State officials have access to the data that shows the infections that will lead to more deaths — more so than the public. The Department of Health stopped releasing daily COVID-19 data on June 3. Instead, it sends out weekly reports every Friday, but omits demographic data points such as hospitalizations, nursing home infections, county-level infections and the age, race and gender of who’s been vaccinated.

“It seems pretty nonsensical to me,” said University of Florida epidemiologist Derek Cummings in reference to Pushaw’s statement. “It’s basically saying, when we don’t have the data, it’s not that bad; and then when we have the data that says it’s bad, it’s too late to act.”

The way to mitigate that delay, Cummings said, is to emphasize good and timely data: “It really begs the question: Why are we not really prioritizing reducing reporting delays, rather than, let’s say, gathering together case reports and reporting them once a week?”

Tampa Bay cases surging

There were 18,458 infections in four Tampa Bay counties last week, according to the state’s weekly report.

The positivity rate in Hillsborough hit 22.8 percent, Pinellas reached 18 percent, Pasco was 24.3 percent and Hernando was 27.2 percent. The World Health Organization recommends that states maintain a positivity rate of 5 percent or less for at least two weeks before lifting pandemic restrictions.

However, no such restrictions exist anymore and local governments cannot enact any. In May, DeSantis issued an executive order ending all existing local orders mandating masks indoors and social distancing. The Legislature also restricted the ability of local governments to issue emergency orders. Last week the governor issued an executive order seeking to ban school mask mandates, but some districts are pushing back.

In response to the COVID-19 surge, this week a number of Tampa Bay hospitals suspended some elective surgeries and restricted patient visits.

BayCare is limiting patient visits to one masked visitor a day and suspended elective surgeries at six of its Hillsborough County hospitals as its number of COVID-19 admissions topped more than 800 patients. That’s well above the previous peak of 702 in July 2020, before vaccines became available.

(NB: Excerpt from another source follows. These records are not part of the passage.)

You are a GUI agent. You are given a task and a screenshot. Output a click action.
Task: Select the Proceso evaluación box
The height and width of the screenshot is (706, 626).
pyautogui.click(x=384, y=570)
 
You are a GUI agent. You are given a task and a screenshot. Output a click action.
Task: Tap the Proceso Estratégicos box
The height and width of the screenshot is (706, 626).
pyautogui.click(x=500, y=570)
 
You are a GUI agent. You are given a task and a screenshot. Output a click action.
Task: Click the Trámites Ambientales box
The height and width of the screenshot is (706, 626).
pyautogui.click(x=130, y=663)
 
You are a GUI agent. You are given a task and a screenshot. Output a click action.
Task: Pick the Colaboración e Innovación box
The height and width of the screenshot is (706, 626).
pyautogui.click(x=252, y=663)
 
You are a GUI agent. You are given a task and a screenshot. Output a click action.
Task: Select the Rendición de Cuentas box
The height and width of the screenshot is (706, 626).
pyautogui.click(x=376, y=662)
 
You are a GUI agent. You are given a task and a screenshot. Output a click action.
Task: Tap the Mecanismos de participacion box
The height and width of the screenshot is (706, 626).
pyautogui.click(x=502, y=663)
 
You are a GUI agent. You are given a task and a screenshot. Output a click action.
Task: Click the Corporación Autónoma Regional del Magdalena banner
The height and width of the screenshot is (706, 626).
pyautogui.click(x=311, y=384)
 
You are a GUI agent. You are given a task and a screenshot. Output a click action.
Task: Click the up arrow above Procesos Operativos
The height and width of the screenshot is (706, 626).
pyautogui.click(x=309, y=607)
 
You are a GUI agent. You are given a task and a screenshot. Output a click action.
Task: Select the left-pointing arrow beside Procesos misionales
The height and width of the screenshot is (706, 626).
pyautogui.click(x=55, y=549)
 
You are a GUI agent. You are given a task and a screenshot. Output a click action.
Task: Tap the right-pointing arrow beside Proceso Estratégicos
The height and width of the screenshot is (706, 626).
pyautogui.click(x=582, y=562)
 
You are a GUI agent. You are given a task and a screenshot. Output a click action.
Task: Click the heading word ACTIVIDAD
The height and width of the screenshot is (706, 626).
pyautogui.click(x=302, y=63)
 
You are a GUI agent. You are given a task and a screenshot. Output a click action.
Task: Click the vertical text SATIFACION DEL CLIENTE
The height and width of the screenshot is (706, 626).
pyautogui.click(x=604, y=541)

AdventHealth postponed non-emergency elective procedures that require an overnight stay at some of its hospitals. COVID-19 admissions at West Florida Division hospitals exceeded 300 this week, more than at any time since the pandemic began.

The company’s Tampa Chief Medical Officer Doug Ross said about 94 percent of those are unvaccinated. Many of those are younger than the patients who made up the bulk of the hospitalizations in the first COVID-19 wave in the early summer of 2020, he said.

Some patients express regret at not getting vaccinated, he said. Already infected, it’s too late for a vaccine.

“Everyone is fearful when they get the diagnosis of COVID,” he said. “The worsening of the disease is always looming in people’s minds; it’s hard to predict who’s going to do well and who isn’t.”

Hospitals have gotten better at treating COVID-19 with steroids, monoclonal antibodies and other treatments, Ross said. He feels that the mortality rate is lower than during last year’s surge but warned that it’s still “significant.”

Ross called on Florida residents to take more responsibility for mask-wearing and social distancing to try and stem the rise of cases so hospitals are not overwhelmed.

“We need to decrease the speed at which the virus is spreading,” he said. “Health care is being stressed as we speak — any increase in numbers will stress it even more.”